• **ЗАДАЧИ ДЛЯ РЕШЕНИЯ**
a: Перепишите без изменений участок набора строк (не статьи), который начинается со строки, содержащей «coordinates (394, 177).», и заканчивается строкой, содержащей «at (720, 183).». Обе граничные строки включите.
b: Напишите продолжение статьи к двухсотлетию Лермонтова, начиная сразу после последнего приведенного предложения.

Книжно-Газетный Киоск


Ольга КУРГАНСКАЯ

"НЕ КОНЧИВ ПЕСНИ ЛЕБЕДИНОЙ…"

200 лет со дня рождения Михаила Лермонтова


3 октября литературная Россия отмечает юбилейную дату – двухсотлетие поэта, чья ранняя гибель и поныне отзывается неутихающей болью в сердцах всех просвещенных людей – тех, кому дорого русское слово, кому близка лермонтовская поэзия, подарившая миру романтическую грезу о любви и счастье.
В дни юбилея мы вспоминаем Михаила Юрьевича Лермонтова и мысленно проходим по извилистым дорогам его короткой, но пламенной жизни.

Портретная галерея "мятежного демона"


Когда мы произносим имя Лермонтова, нам представляется совсем молодой человек с пронзительным, испытующим взглядом громадных, бездонных глаз, сила обаяния которых до сих пор остается загадкой. Художник Маликов отмечает: "Глаза эти производили чарующее впечатление на того, кто бывал симпатичен Лермонтову. Во время вспышек гнева они были ужасны". Эти впечатления остались и у однокашника поэта по Московскому университету, Павла Вистенгофа: "Как удар молнии сверкнули его глаза; трудно было выдержать этот насквозь пронизывающий, неприветливый взгляд".
Оказавшись в портретной галерее поэта, и мы встречаемся с сумрачным взглядом "мятежного демона". И все пытаемся понять внутренний мир этого гения, крепко запечатавшего тайну своей души, до сих пор никем неразгаданной.

"Внемлю сладким звукам я"


Лермонтов был человеком редкостной одаренности. С юности проявлял свои выдающиеся способности не только в литературе, живописи, но и в музыке. В душе он был артист, жил музыкой и сам играл на скрипке, по большей части оставаясь недовольным собою. Для него одна фальшивая нота становилась источником невыразимого страдания. Случалось ли услышать ее в игре другого, собственный ли смычок изменял ему, с ним тотчас делалось что-то необыкновенное.
Не ограничиваясь собственными музыкальными занятиями, Лермонтов всегда стремился послушать выступления известных артистов. Огромное удовольствие и душевное успокоение находил он в звуках гитары Михаила Высотского, одного из ярких салонных исполнителей своего времени. Лучший памятник этому мастеру – восторженные стихи молодого поэта:

Что за звуки! Неподвижен, внемлю
Сладким звукам я;
Забываю вечность, небо, землю,
Самого себя.
И в душе они рождают
Сны веселых лет
И в одежду жизни одевают
Все, чего уж нет.

О его интеллектуальных интересах и музыкальных талантах наиболее полно можно узнать из письма кузины Александры Верещагиной: "Мой дорогой Мишель, я больше не беспокоюсь о Вашей будущности, когда-нибудь Вы станете великим человеком… Вы мне ничего не говорите о Ваших сочинениях. Я надеюсь, что Вы пишете хорошо. Что касается Вашего рисования, говорят, Вы делаете удивительные успехи, и я этому охотно верю. Умоляю, Мишель, не забрасывайте этот дар… А Ваша музыка? Играете ли по-прежнему увертюру из "Немой из Портичи", поете ли дуэт из "Семирамиды", столь памятный, поете ли его, как раньше?.."

• **НАБОР ДАННЫХ**
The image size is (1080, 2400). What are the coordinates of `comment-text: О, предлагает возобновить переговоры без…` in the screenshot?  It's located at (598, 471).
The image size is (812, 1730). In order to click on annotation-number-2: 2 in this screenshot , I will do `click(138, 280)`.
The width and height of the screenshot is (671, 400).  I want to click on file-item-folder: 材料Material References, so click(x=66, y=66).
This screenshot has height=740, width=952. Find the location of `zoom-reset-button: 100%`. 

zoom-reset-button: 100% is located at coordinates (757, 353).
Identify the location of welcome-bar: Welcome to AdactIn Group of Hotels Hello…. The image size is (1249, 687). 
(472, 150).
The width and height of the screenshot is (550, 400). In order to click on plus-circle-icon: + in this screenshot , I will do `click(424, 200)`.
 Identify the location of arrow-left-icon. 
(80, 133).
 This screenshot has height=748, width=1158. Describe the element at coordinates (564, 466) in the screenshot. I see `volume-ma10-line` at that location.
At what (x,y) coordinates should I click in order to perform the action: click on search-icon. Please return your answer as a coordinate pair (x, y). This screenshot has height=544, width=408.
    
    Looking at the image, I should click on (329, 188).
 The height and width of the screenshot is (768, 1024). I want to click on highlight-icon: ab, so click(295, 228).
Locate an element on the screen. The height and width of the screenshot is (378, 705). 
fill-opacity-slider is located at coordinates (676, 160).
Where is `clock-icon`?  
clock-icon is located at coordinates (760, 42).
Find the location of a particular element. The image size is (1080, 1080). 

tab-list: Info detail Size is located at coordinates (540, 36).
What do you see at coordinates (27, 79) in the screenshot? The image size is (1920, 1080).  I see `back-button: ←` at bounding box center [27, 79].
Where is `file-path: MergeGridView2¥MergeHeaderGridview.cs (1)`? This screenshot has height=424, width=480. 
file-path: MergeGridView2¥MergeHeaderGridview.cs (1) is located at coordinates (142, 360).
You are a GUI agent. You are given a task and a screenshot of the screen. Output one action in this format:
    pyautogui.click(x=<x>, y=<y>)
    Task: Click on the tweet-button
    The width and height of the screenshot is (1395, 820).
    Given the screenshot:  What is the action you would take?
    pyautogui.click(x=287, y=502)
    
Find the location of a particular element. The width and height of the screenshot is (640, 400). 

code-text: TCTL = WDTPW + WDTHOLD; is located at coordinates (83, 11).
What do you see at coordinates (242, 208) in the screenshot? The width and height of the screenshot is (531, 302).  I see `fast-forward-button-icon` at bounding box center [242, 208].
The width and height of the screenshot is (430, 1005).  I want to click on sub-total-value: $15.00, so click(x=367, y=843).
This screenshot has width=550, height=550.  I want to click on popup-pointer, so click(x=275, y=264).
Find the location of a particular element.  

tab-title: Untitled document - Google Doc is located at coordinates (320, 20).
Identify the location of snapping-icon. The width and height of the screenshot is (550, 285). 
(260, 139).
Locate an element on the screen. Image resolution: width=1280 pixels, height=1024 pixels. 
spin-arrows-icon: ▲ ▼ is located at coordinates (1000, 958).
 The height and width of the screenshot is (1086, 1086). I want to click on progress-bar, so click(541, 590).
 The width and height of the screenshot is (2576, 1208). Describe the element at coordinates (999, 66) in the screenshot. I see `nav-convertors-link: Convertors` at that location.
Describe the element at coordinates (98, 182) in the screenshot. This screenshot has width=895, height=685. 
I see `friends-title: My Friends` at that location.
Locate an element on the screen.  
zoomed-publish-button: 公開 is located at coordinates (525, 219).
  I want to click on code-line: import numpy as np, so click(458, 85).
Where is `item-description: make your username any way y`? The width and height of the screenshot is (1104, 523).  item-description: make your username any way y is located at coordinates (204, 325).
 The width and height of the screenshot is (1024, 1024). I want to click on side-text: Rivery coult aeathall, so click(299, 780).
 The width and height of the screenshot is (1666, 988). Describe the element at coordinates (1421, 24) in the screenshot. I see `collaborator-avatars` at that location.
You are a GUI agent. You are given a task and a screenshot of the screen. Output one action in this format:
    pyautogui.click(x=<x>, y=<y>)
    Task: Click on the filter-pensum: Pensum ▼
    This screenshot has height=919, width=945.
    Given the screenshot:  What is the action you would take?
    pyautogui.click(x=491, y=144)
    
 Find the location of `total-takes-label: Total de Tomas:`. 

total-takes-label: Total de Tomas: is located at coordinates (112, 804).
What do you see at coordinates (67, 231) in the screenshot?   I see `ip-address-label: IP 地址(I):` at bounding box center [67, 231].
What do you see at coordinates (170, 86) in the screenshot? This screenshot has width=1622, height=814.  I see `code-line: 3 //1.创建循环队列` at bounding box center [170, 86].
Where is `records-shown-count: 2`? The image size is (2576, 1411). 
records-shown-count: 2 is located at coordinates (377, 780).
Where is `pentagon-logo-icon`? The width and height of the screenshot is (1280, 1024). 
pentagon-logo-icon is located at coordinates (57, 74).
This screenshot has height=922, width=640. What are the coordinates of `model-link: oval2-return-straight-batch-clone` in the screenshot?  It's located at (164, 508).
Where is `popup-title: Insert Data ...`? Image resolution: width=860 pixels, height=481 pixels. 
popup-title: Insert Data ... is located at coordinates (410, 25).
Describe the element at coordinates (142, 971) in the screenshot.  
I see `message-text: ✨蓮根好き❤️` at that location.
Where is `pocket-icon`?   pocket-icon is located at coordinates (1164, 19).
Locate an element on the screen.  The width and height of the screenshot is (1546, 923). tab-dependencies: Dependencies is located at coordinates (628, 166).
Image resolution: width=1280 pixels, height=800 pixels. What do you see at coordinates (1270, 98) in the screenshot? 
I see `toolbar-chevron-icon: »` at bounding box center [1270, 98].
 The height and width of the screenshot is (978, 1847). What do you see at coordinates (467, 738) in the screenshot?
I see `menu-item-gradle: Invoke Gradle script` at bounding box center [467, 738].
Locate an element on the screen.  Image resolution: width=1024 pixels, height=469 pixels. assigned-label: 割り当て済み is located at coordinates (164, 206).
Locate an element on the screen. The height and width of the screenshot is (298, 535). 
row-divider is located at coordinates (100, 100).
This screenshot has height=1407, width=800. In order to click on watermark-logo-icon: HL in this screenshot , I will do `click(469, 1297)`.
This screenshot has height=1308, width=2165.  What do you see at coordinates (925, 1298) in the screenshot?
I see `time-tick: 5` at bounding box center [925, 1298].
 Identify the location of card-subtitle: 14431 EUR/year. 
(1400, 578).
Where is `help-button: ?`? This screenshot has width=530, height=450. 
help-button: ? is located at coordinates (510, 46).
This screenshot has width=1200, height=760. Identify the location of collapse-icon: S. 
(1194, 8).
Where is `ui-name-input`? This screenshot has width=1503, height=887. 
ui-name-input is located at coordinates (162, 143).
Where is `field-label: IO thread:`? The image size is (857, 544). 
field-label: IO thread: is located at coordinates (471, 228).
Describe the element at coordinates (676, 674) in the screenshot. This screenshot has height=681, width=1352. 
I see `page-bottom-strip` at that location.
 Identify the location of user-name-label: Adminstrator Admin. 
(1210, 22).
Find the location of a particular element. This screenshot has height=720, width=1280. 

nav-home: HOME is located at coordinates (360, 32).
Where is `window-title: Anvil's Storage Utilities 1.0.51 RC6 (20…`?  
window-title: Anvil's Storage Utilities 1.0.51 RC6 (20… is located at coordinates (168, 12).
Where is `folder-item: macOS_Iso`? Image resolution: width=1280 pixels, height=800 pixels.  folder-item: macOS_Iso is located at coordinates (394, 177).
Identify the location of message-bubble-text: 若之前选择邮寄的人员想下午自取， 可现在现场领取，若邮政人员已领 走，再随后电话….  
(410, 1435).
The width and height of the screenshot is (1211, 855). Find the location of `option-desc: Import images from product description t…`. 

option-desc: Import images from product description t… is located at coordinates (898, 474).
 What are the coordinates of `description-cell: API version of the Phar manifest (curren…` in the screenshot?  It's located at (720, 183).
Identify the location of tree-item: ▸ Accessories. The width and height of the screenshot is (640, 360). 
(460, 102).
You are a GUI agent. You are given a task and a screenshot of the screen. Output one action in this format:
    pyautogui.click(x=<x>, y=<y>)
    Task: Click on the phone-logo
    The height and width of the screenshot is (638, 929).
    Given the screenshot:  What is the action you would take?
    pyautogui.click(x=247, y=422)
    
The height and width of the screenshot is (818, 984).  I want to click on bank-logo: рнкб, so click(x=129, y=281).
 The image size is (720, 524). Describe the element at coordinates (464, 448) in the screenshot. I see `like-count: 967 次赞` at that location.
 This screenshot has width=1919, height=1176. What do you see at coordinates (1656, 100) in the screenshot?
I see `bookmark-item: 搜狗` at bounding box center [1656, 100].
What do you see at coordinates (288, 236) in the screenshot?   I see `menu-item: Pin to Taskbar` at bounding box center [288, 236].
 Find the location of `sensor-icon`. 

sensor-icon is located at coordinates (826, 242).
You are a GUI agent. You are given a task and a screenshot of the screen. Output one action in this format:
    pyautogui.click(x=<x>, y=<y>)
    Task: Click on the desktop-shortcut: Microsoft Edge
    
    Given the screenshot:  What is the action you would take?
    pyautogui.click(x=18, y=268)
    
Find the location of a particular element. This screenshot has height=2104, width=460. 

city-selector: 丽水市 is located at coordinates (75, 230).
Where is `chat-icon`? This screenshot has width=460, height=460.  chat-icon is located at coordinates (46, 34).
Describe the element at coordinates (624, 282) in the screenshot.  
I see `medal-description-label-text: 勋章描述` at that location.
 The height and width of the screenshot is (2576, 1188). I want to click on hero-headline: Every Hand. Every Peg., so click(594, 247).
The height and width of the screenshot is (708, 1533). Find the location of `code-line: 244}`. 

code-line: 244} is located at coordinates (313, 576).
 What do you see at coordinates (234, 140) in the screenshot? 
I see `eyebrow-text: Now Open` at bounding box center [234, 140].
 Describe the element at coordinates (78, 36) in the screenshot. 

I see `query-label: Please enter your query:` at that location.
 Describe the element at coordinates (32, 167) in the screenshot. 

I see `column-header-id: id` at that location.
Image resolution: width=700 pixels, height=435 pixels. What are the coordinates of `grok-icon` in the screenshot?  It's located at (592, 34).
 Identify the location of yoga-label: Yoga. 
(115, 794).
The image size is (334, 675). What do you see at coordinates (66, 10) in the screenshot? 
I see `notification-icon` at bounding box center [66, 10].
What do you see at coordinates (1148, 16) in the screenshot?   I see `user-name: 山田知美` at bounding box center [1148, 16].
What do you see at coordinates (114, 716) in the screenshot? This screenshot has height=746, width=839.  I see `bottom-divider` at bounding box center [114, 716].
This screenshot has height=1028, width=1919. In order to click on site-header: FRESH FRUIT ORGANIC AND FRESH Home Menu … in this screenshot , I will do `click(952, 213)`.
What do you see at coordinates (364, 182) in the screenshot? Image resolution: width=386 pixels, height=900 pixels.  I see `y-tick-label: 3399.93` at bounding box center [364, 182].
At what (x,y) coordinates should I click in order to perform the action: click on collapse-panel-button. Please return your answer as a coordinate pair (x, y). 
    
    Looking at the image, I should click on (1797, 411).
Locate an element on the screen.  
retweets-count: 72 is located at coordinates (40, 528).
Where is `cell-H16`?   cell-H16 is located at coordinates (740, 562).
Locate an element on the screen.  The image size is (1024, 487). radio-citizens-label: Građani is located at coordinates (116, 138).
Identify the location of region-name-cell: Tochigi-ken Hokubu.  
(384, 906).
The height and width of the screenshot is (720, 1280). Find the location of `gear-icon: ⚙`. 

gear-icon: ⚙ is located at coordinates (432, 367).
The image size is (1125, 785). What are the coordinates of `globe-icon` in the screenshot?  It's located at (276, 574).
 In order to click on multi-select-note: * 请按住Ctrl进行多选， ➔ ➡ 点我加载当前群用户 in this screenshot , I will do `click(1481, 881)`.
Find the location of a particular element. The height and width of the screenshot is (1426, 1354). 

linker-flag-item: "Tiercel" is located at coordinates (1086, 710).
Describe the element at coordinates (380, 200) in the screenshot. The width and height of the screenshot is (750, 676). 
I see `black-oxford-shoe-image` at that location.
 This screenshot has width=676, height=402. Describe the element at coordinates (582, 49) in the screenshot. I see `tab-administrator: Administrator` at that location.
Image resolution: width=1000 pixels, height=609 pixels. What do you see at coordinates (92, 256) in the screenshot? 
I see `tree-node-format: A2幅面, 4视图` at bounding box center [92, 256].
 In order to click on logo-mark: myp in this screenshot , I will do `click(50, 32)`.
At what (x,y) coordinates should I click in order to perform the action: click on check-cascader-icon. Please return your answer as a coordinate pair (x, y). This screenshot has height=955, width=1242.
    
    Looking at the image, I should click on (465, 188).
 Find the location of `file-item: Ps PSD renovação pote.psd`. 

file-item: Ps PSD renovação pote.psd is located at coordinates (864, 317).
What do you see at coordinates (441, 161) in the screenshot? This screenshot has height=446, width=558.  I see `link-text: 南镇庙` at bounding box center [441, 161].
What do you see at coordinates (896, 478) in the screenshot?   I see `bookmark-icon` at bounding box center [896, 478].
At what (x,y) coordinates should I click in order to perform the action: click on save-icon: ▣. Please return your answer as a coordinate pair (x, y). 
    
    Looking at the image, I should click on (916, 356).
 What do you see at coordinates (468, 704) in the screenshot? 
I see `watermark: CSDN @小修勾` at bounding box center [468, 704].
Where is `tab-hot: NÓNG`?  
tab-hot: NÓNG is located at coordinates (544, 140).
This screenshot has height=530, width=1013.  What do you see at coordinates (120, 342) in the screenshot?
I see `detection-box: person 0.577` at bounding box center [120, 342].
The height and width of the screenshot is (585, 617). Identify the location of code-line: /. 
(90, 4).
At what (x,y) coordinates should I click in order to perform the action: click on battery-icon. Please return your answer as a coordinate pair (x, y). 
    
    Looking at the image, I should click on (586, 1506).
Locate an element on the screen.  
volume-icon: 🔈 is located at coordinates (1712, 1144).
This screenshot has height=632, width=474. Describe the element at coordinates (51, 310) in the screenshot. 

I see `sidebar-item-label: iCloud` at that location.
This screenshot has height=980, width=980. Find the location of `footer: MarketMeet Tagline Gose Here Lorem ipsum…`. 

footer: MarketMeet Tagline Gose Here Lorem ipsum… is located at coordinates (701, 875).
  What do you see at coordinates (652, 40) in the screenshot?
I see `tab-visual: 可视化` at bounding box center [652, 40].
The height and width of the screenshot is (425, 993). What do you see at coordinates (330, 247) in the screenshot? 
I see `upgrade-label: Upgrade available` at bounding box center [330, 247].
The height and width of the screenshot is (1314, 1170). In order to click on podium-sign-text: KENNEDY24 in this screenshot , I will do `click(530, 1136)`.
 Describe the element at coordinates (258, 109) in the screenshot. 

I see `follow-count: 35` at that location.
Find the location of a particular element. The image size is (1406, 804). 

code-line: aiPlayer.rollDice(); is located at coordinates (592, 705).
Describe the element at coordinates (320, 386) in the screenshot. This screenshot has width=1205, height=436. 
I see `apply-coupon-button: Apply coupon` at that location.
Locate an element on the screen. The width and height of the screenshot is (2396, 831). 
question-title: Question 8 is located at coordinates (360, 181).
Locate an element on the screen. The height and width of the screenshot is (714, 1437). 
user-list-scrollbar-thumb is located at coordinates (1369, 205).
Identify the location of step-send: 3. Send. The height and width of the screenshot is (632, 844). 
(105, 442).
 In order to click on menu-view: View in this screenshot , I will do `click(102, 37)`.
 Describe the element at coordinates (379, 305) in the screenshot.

• **ОТВЕТЫ К ЗАДАНИЯМ**
a:
Where is `folder-item: macOS_Iso`? Image resolution: width=1280 pixels, height=800 pixels.  folder-item: macOS_Iso is located at coordinates (394, 177).
Identify the location of message-bubble-text: 若之前选择邮寄的人员想下午自取， 可现在现场领取，若邮政人员已领 走，再随后电话….  
(410, 1435).
The width and height of the screenshot is (1211, 855). Find the location of `option-desc: Import images from product description t…`. 

option-desc: Import images from product description t… is located at coordinates (898, 474).
 What are the coordinates of `description-cell: API version of the Phar manifest (curren…` in the screenshot?  It's located at (720, 183).

b:
Смутные воспоминания Лермонтова-ребенка раскрывают нам его впечатлительную и ранимую душу: "Когда я был трех лет, то была песня, от которой я плакал: ее не могу теперь вспомнить, но уверен, что если б услыхал ее, она произвела бы прежнее действие. Ее певала мне покойная мать".
И даже не зная об удивительной музыкальности Лермонтова, можно услышать мелодичность слова, читая его стихи. Ну хотя бы эти, написанные за год до гибели:

Мне грустно, потому, что я тебя люблю,
И знаю: молодость цветущую твою
Не пощадит молвы коварное гоненье.
За каждый светлый день иль сладкое мгновенье
Слезами и тоской заплатишь ты судьбе.
Мне грустно… потому что весело тебе.

Музыка стиха так и просится к нотной строке композиторского пера. Александр Даргомыжский проникся неутолимой грустью его любовной лирики и написал элегический романс "Мне грустно". Внимание Михаила Глинки привлекло стихотворение "Слышу ли голос твой", написанное в "кольцовском" стиле. Его ритмика и народно-песенные интонации нашли отражение в музыкальном письме композитора.

Слышу ли голос твой
Звонкий и ласковый –
Как птичка в клетке
Сердце запрыгает.
Встречу ль глаза твои
Лазурно-глубокие –
Душа им навстречу
Из груди просится.
И как-то весело,
И хочется плакать,
И так бы на шею
Тебе я кинулся.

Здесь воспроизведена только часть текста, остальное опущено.